DNS privacy faces a fundamental tension: public resolvers—“honest but curious”—can observe users’ full query histories, while existing encryption mechanisms fail to mitigate this inherent threat. This paper proposes a near-zero-trust DNS architecture centered on two innovations: (1) a client-driven voting-based shuffle network for anonymous, collaborative updates of popular domain records, resisting collusion-based tracking; and (2) a lightweight local popularity cache, where end devices autonomously maintain and dynamically update high-frequency domain lists, drastically reducing remote resolution requests. Integrated with a secure broadcast protocol and load-drift-resilient synchronization, the design preserves geographic relevance and system robustness. Fully compatible with legacy DNS infrastructure, the system remains stable even under low participation rates. Evaluation shows a 37% reduction in average query latency and complete elimination of fine-grained user activity tracking by resolvers.

The Domain Name System (DNS) is involved in practically all web activity, translating easy-to-remember domain names into Internet Protocol (IP) addresses. Due to its central role on the Internet, DNS exposes user web activity in detail. The privacy challenge is honest-but-curious DNS servers/resolvers providing the translation/lookup service. In particular, with the majority of DNS queries handled by public DNS resolvers, the organizations running them can track, collect, and analyze massive user activity data. Existing solutions that encrypt DNS traffic between clients and resolvers are insufficient, as the resolver itself is the privacy threat.
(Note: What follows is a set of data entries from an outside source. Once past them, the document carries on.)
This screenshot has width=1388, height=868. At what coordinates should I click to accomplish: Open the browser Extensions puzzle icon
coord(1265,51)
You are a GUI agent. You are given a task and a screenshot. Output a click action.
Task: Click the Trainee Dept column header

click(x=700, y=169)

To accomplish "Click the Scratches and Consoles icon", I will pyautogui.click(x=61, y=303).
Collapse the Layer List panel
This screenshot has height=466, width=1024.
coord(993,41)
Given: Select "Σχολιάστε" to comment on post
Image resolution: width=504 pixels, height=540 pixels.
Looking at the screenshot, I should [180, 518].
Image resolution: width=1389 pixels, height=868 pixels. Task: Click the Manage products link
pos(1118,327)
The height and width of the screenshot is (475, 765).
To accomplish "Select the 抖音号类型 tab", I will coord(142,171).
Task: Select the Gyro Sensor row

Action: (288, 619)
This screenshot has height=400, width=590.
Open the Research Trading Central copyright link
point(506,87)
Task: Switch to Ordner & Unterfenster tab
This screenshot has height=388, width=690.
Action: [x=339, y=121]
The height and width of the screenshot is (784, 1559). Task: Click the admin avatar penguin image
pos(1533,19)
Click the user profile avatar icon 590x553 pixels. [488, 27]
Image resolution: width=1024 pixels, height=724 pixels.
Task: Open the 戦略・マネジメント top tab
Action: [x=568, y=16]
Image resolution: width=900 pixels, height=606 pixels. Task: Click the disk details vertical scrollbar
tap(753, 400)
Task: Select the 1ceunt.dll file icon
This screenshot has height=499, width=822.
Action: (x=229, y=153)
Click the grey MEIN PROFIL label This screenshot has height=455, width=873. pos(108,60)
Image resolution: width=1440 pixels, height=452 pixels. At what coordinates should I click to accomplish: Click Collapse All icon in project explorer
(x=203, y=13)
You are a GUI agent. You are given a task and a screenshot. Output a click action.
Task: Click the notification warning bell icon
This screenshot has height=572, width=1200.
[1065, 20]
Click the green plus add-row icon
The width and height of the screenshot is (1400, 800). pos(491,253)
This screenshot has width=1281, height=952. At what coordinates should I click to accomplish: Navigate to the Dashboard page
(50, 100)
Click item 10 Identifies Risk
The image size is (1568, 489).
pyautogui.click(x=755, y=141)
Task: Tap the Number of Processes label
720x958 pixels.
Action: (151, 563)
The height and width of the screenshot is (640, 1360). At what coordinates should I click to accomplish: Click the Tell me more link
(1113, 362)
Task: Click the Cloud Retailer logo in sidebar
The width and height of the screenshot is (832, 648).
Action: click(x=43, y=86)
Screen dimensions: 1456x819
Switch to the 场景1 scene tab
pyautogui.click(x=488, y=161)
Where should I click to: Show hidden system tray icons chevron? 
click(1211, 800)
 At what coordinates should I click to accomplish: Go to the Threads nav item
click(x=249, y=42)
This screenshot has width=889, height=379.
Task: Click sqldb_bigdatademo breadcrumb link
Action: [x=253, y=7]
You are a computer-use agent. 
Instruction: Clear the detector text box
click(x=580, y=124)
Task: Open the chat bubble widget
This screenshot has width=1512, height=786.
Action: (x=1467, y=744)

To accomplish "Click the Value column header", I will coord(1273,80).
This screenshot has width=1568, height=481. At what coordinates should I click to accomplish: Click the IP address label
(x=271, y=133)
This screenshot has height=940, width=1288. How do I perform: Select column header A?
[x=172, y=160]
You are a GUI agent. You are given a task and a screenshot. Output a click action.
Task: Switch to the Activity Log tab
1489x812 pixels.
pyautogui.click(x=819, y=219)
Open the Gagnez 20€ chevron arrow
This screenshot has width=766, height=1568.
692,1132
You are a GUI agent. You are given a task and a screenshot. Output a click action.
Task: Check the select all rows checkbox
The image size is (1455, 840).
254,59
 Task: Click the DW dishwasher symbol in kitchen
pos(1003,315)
While DNS query relays separate duties among multiple entities, to limit the data accessible by each entity, they cannot prevent colluding entities from sharing user traffic logs. To achieve near-zero-trust DNS privacy compatible with the existing DNS infrastructure, we propose LLUAD: it locally stores a Popularity List, the most popular DNS records, on user devices, formed in a privacy-preserving manner based on user interests. In this way, LLUAD can both improve privacy and reduce access times to web content. The Popularity List is proactively retrieved from a (curious) public server that continually updates and refreshes the records based on user popularity votes, while efficiently broadcasting record updates/changes to adhere to aggressive load-balancing schemes (i.e., name servers actively load-balancing user connections by changing record IP addresses). User votes are anonymized using a novel, efficient, and highly scalable client-driven Voting Mix Network - with packet lengths independent of the number of hops, centrally enforced limit on number of votes cast per user, and robustness against poor client participation - to ensure a geographically relevant and correctly/securely instantiated Popularity List.